**Vorliegender Textauszug:**
_ _ _

Ware, die über ein Portal verkauft werden soll, muss hinsichtlich ihrer Eigenschaften definiert werden. Möchte ein Landwirt zum Beispiel seinen Weizen vermarkten, muss er zuerst den Weizen hinsichtlich der Qualität definieren. Daraufhin muss der Weizen, egal wonach man sortiert, ob Eiweißgehalt oder Fallzahl, separat gelagert werden. Bei anderen Produkten wird nach anderen Eigen-schaften sortiert. Zur Vermarktung des Weizens muss sich der Landwirt anschließend aktiv mit dem Markt auseinandersetzen. Dabei soll ihm die Plattform Crop-spot helfen.
Die persönliche Komponente
Für Landhändler Grundmann aus Österreich ist der zentrale Punkt das Vertrauen zwischen den Handelspartnern. Im klassischen Agrarhandel kennen sich Verkäufer und Käufer meist persönlich und wissen damit in etwa, wie sicher sie ihr Geld bekommen. Außerdem weiß man bei etwaigen Streitpunkten, an wen man sich wenden kann. Auch für ihn ist die Logistik wichtig, denn dieser Posten macht bis zu 50 % des Preises aus. Das Wichtigste ist jedoch zu wissen: Mit wem mache ich das Geschäft, bekomme ich die zugesicherte Ware bzw. das Geld?
Als nächstes kam die Frage auf, von wo denn der Landwirt den Dünger bekomme, wenn das Getreide online verkauft wird und ob da nicht gleich der Betriebsmittel-einkauf mit digitalisiert werden sollte. Fallmeier räumte ein, dass das aus logistischer Sicht sicher von Vorteil wäre, aber das Ziel der Plattform ja nicht das Verdrängen des klassischen Landhandels sei. Der Landhandel sei zur Erfassung des Getreides sicher oft vonnöten, nur dass diese digitalisiert werden sollte.
Ein Teilnehmer fügte hinzu, dass der Trend sowieso dahin gehe, dass die großen Pflanzenschutzmittelhersteller ihre Produkte zunehmend im Direktvertrieb an den Landwirt bringen. Seiner Meinung nach stehen digitaler und konventioneller Handel in Zukunft in einem direkten Wettbewerb, wobei der digitale Agrar-handel nicht immer den besten Preis machen wird. So, wie bei der Plattform Amazon auch, wird sich der Marktteilnehmer mit dem besten Preis-Leistungs-Verhältnis durchsetzen. Wie bei Konsumgütern oder Autos auch, kann der Käufer bzw. Verkäufer zum Händler seines Vertrauens gehen oder das Geschäft online abwickeln. Gewisse Unterschiede zwischen Konsumgüterhandel und Agrarhandel gibt es trotzdem. Während bei den Konsumgütern oft einmalige Geschäfte abgewickelt werden, stehen bei den Landwirten und dem Agrarhandel jedoch nachhaltige Geschäftsbeziehungen im Vordergrund, wobei sich die Landwirte nicht auf einen be-schränkten, sondern meist mehrere Geschäftspartner zur Auswahl haben.

_ _ _

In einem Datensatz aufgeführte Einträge
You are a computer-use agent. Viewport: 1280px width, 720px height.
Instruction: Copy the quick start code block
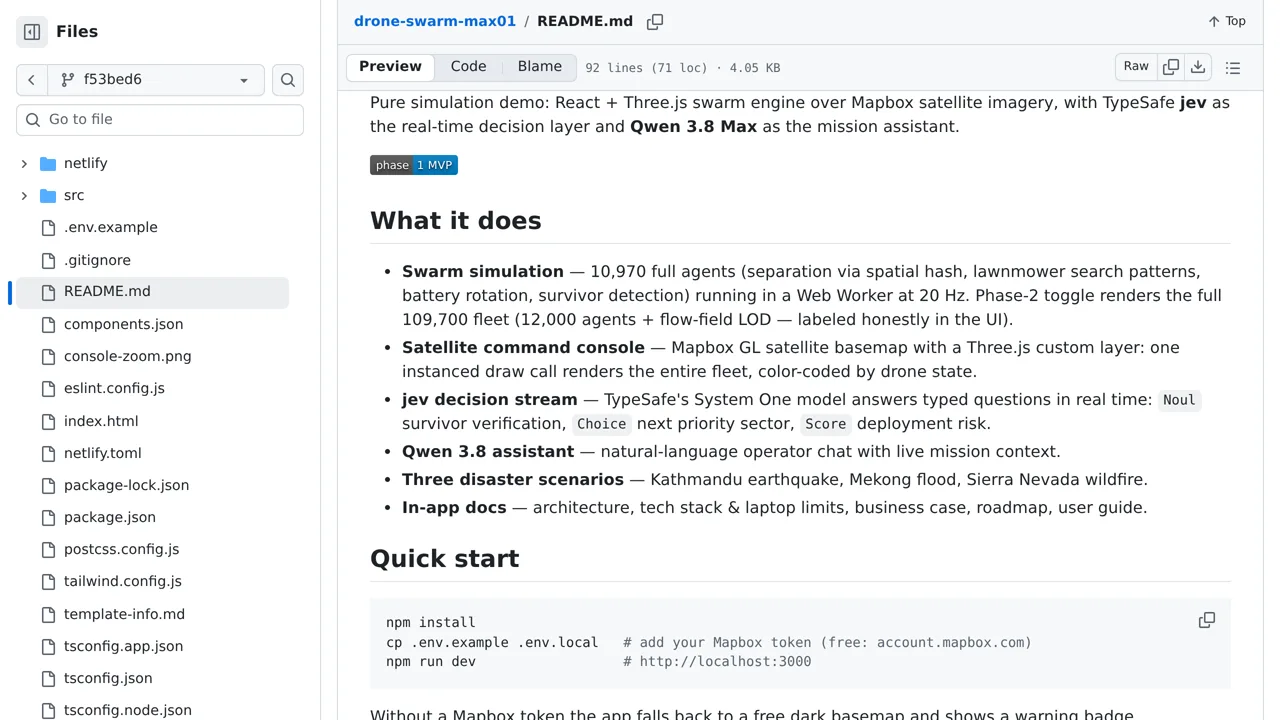pos(1207,620)
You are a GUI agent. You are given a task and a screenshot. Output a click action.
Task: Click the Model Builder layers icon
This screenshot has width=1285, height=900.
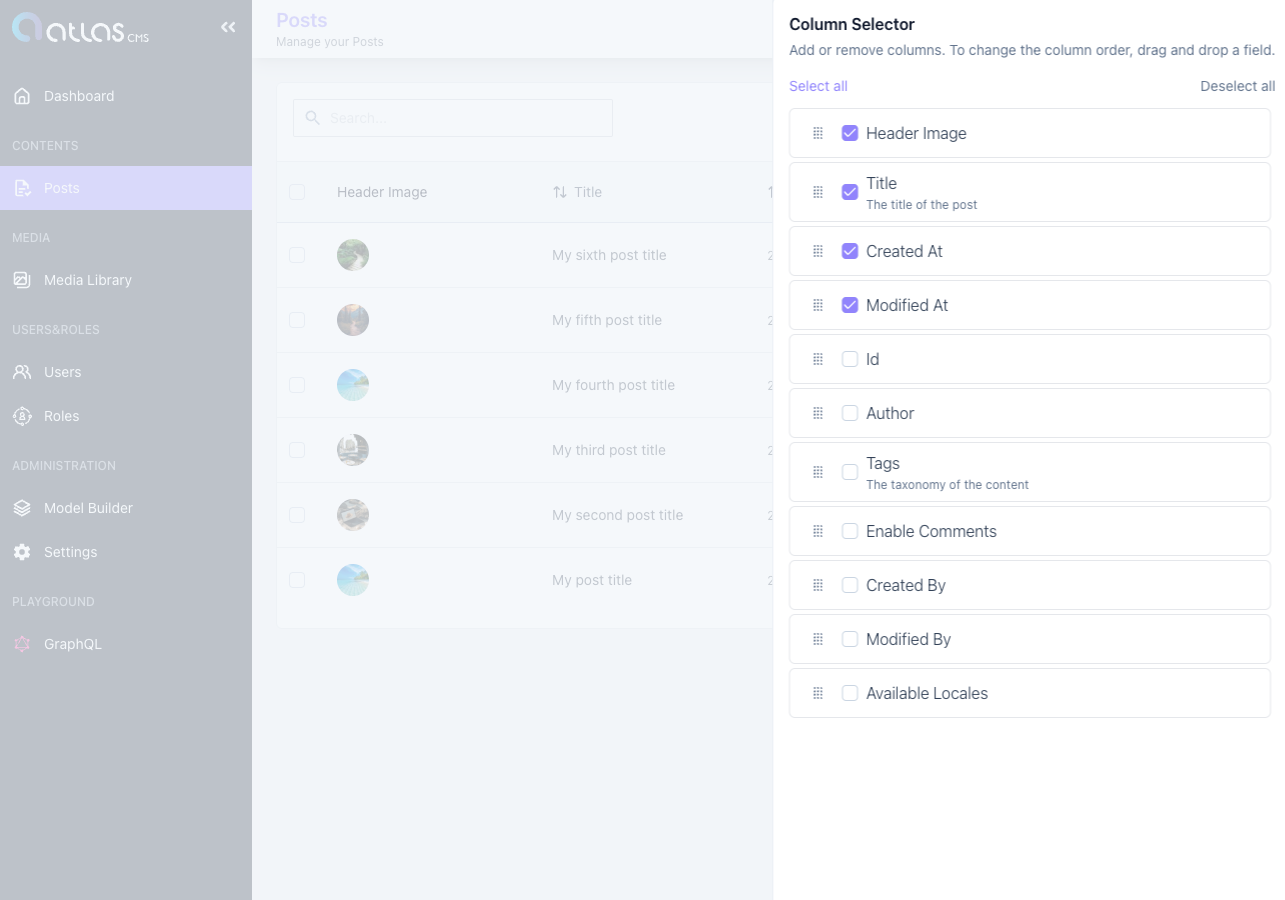tap(22, 508)
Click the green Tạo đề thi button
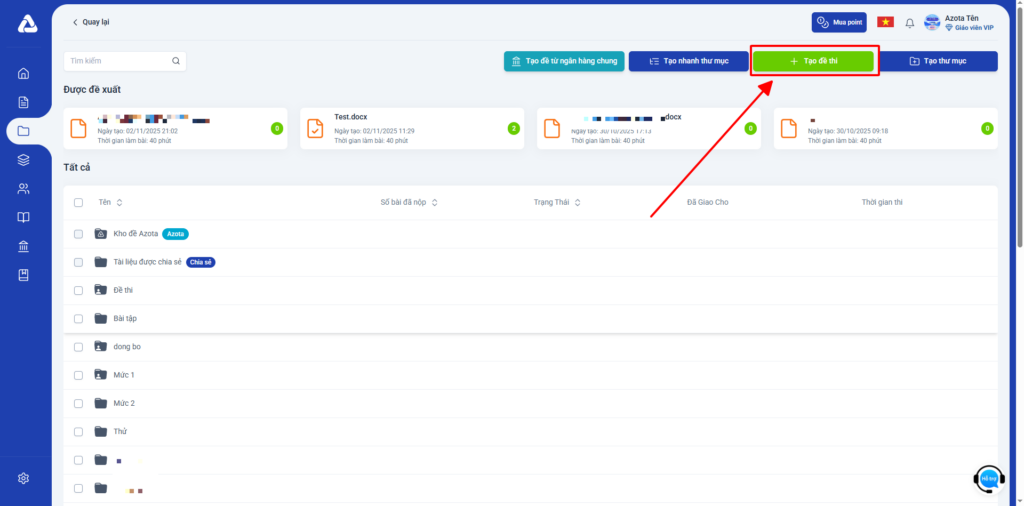The image size is (1024, 506). (x=814, y=61)
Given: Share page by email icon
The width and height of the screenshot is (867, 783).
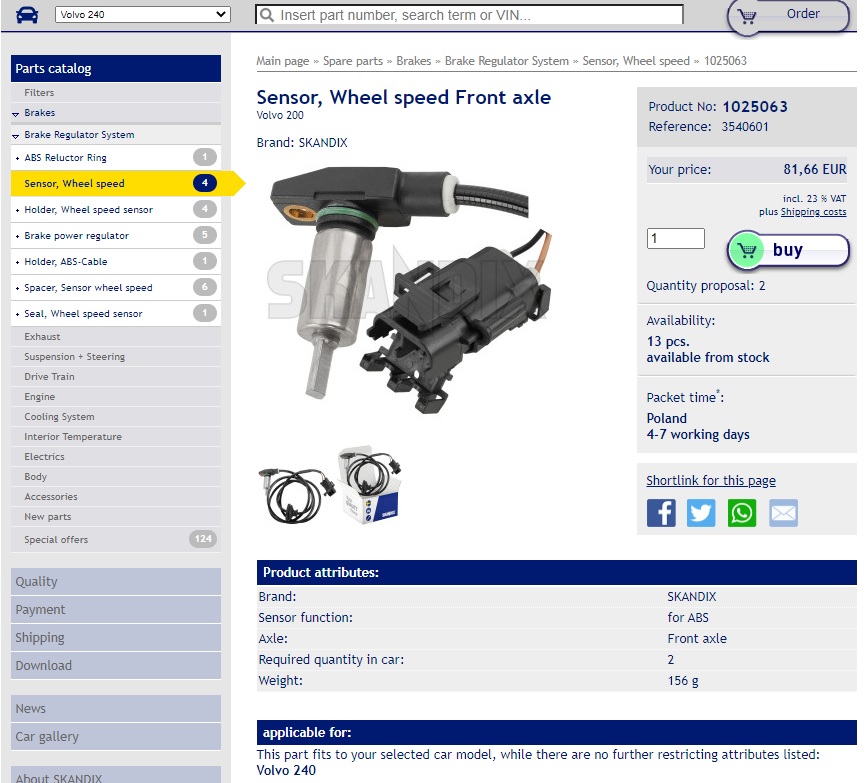Looking at the screenshot, I should click(x=783, y=513).
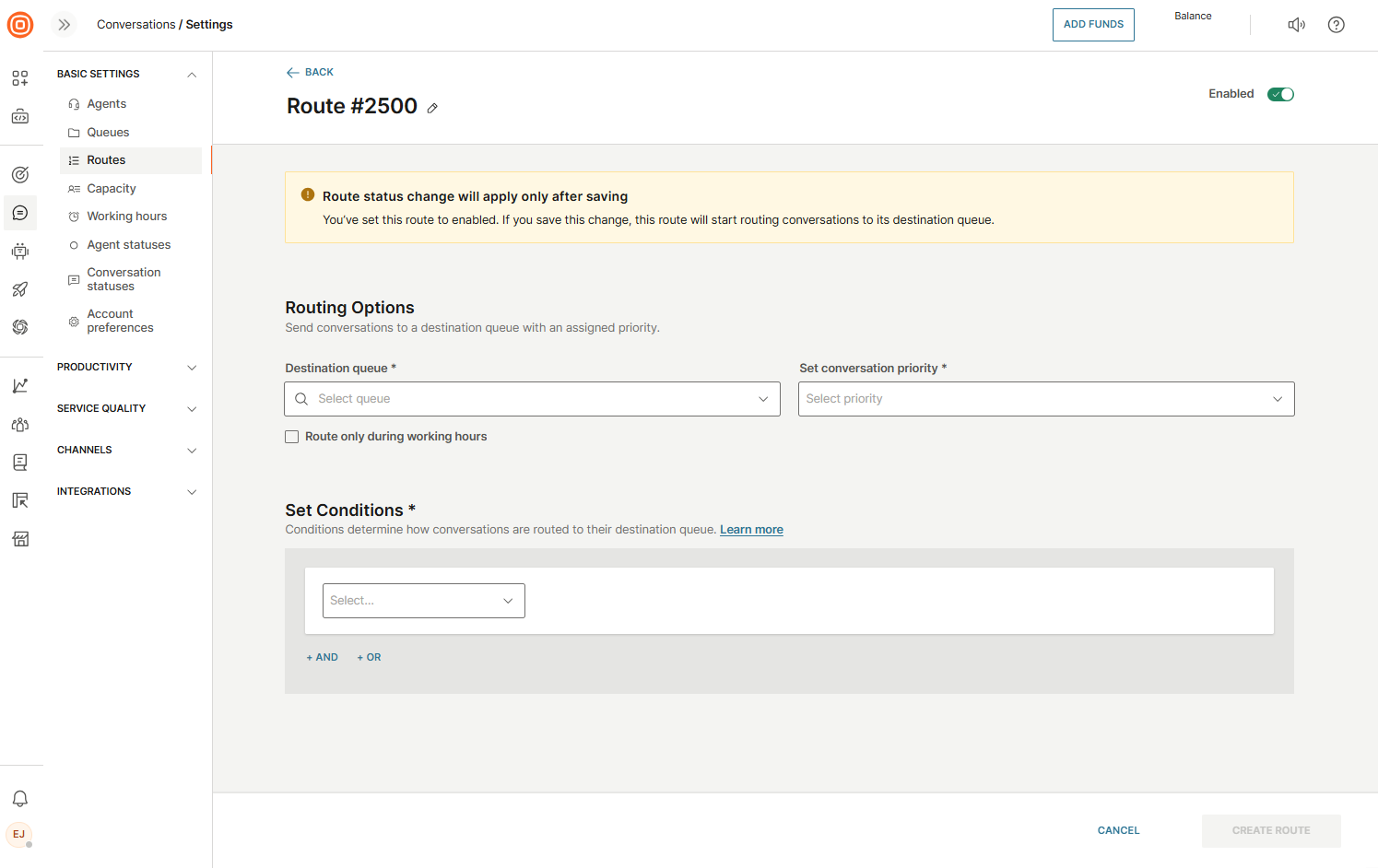Open the analytics chart icon in sidebar
The height and width of the screenshot is (868, 1378).
pos(20,386)
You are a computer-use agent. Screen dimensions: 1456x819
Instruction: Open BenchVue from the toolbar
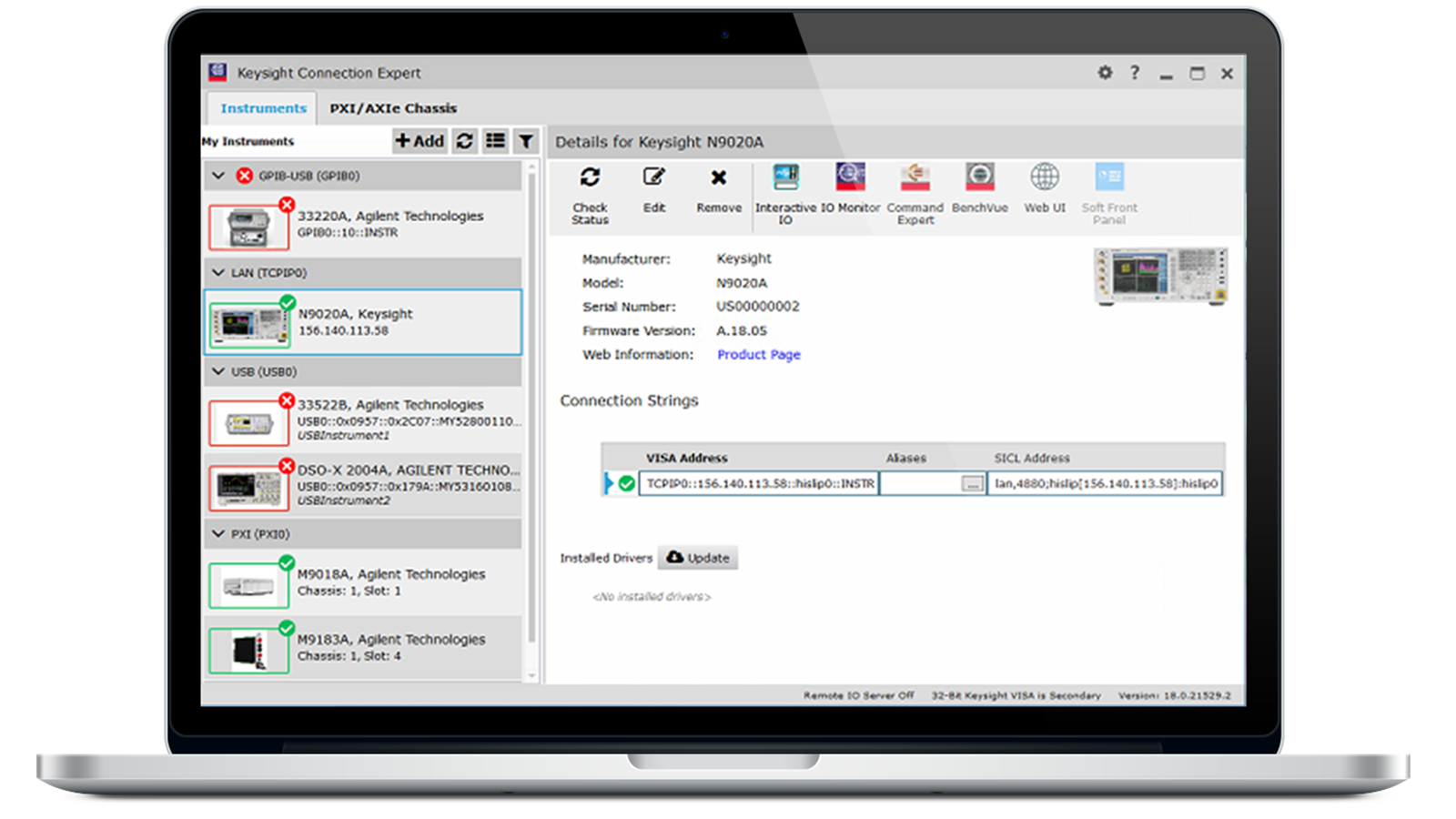coord(979,177)
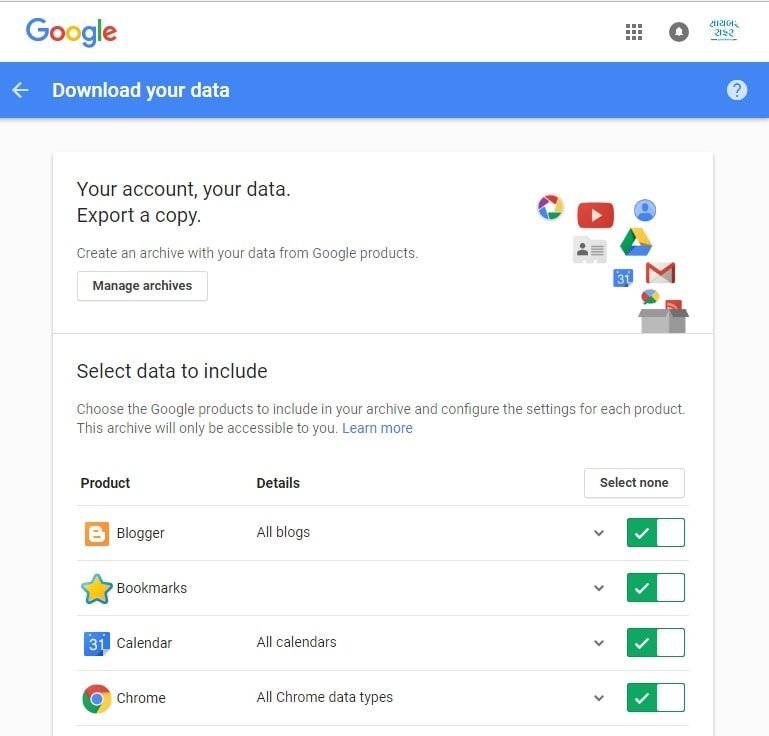Viewport: 769px width, 736px height.
Task: Click the Bookmarks star icon
Action: (96, 588)
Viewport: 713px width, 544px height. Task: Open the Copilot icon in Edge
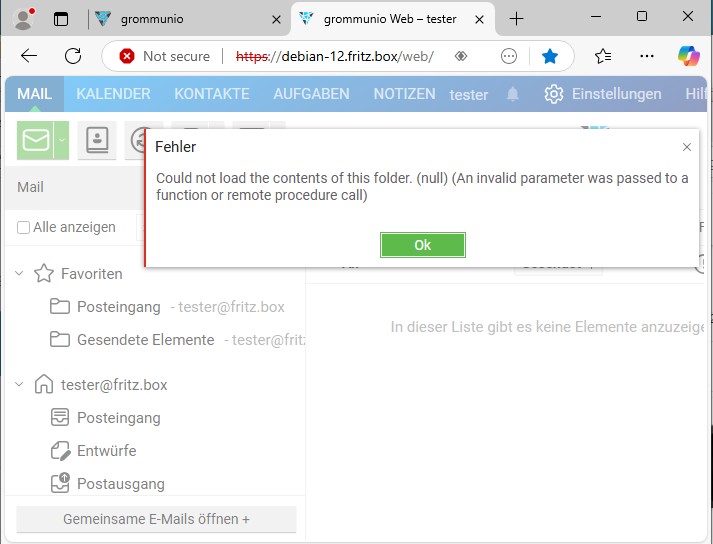(688, 56)
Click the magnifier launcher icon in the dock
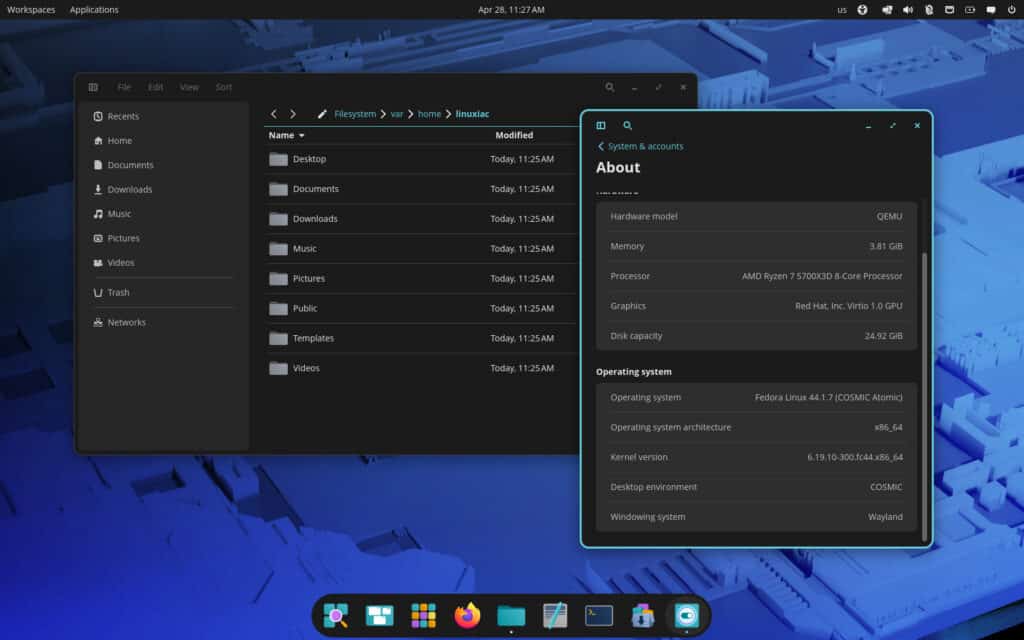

_ _ _

**Aufgabenstellung 1:**
Welchen Anteil am Preis kann die Logistik laut dem Textauszug zum Agrarhandel ausmachen?
**Aufgabenstellung 2:**
Geben Sie den Textauszug zum Agrarhandel von „Ware, die über“ bis einschließlich „Plattform Crop-spot helfen.“ erneut wieder und ändern Sie ihn so, dass „Landwirt“ überall durch „Bauer“ ersetzt ist.
Das Material wird für die Bearbeitung nicht benötigt.

**Ihre Lösung 1:**
Bis zu 50 % des Preises.

**Ihre Lösung 2:**
Ware, die über ein Portal verkauft werden soll, muss hinsichtlich ihrer Eigenschaften definiert werden. Möchte ein Bauer zum Beispiel seinen Weizen vermarkten, muss er zuerst den Weizen hinsichtlich der Qualität definieren. Daraufhin muss der Weizen, egal wonach man sortiert, ob Eiweißgehalt oder Fallzahl, separat gelagert werden. Bei anderen Produkten wird nach anderen Eigen-schaften sortiert. Zur Vermarktung des Weizens muss sich der Bauer anschließend aktiv mit dem Markt auseinandersetzen. Dabei soll ihm die Plattform Crop-spot helfen.